SKAP2 as a new regulator of oligodendroglial migration and myelin sheath formation.

Abstract

Oligodendroglial progenitor cells (OPCs) are highly proliferative and migratory cells, which differentiate into complex myelin forming and axon ensheathing mature oligodendrocytes during myelination. Recent studies indicate that the oligodendroglial cell population is heterogeneous on transcriptional and functional level depending on the location in the central nervous system. Here, we compared intrinsic properties of OPC from spinal cord and brain on functional and transcriptional level. Spinal cord OPC demonstrated increased migration as well as differentiation capacity. Moreover, transcriptome analysis revealed differential expression of several genes between both OPC populations. In spinal cord OPC, we confirmed upregulation of SKAP2, a cytoplasmatic adaptor protein known for its implication in cytoskeletal remodeling and migration in other cell types.
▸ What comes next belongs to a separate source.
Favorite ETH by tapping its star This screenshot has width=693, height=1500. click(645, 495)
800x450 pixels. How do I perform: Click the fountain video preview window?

Recent findings suggest that actin dynamics determine not only oligodendroglial migration, but also differentiation: Whereas actin polymerization is important for process extension, actin destabilization and depolymerization is required for myelin sheath formation. Downregulation or complete lack of SKAP2 in OPC resulted in reduced migration and impaired morphological maturation in oligodendrocytes. In contrast, overexpression of SKAP2 as well as constitutively active SKAP2 increased OPC migration suggesting that SKAP2 function is dependent on activation by phosphorylation. Furthermore, lack of SKAP2 enhanced the positive effect on OPC migration after integrin activation suggesting that SKAP2 acts as modulator of integrin dependent migration. In summary, we demonstrate the presence of intrinsic differences between spinal cord and brain OPC and identified SKAP2 as a new regulator of oligodendroglial migration and sheath formation.